My question is how to tame my mice in a good way 
i tried a bit peanutbutter but one of my does'nt like it. They aren't very scared of me but they don't like me eather.When i want to pick them up i lay my hand in the cage and wait until they come to me but they only snif and one of them licks my hand. and then walk away to sit in their nest or hide in a closet roll.
They don't run away for me, so what can i do to make them come to sit in my hand so i can pick them out of the cage and pet them?


----------



## Fantasia Mousery (Jul 16, 2011)

Continue what you're doing with lots of patience. Aaaand maybe a better choice of treats. Mine like especially love sunflower seeds, almonds and mealworms, but try to experiment a little.


----------



## thats_a_lotta_doe (Sep 27, 2015)

To the heart through the stomach. As they get bolder about food that you are holding out, you can adopt a 'must take from hand' rule.
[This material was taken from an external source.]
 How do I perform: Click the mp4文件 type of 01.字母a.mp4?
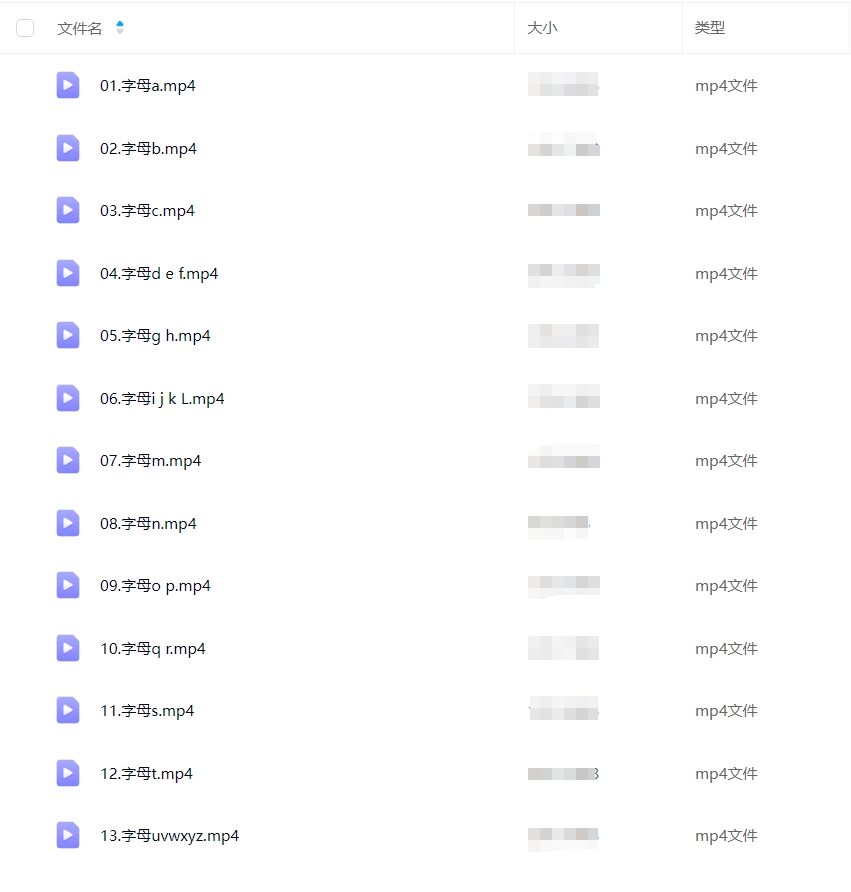tap(726, 86)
I've also found that even my friendliest buck doesn't always want to climb into my hand. A gentle nudge from behind will do the trick without scaring the animal.


----------



## Linnymouse (Oct 30, 2015)

Thanks for the info, yes i tried mealworms and sunflowes seeds and fruits but nothing wil do.
So i will keep going what i already do and be more patience.


----------



## Zamwyn (Apr 29, 2015)

Popcorn works well, usually. Without salt of course.  Some mice don't like fingers, and making your hand into a fist and let them climb up on that might be an idea for those kind of mice sometimes.


----------



## Linnymouse (Oct 30, 2015)

My new mouse ivory is very timid and scared i'd tried every thing she bit be once and squeeks because i had to pick her up by her tail for cleaning the cage..
she run very hard around the cage and when i'm near the cage she scares and runs very fast.

i don't know what to do.
when she came with me she wasn't scared at all she wanted to climb on my hand.


----------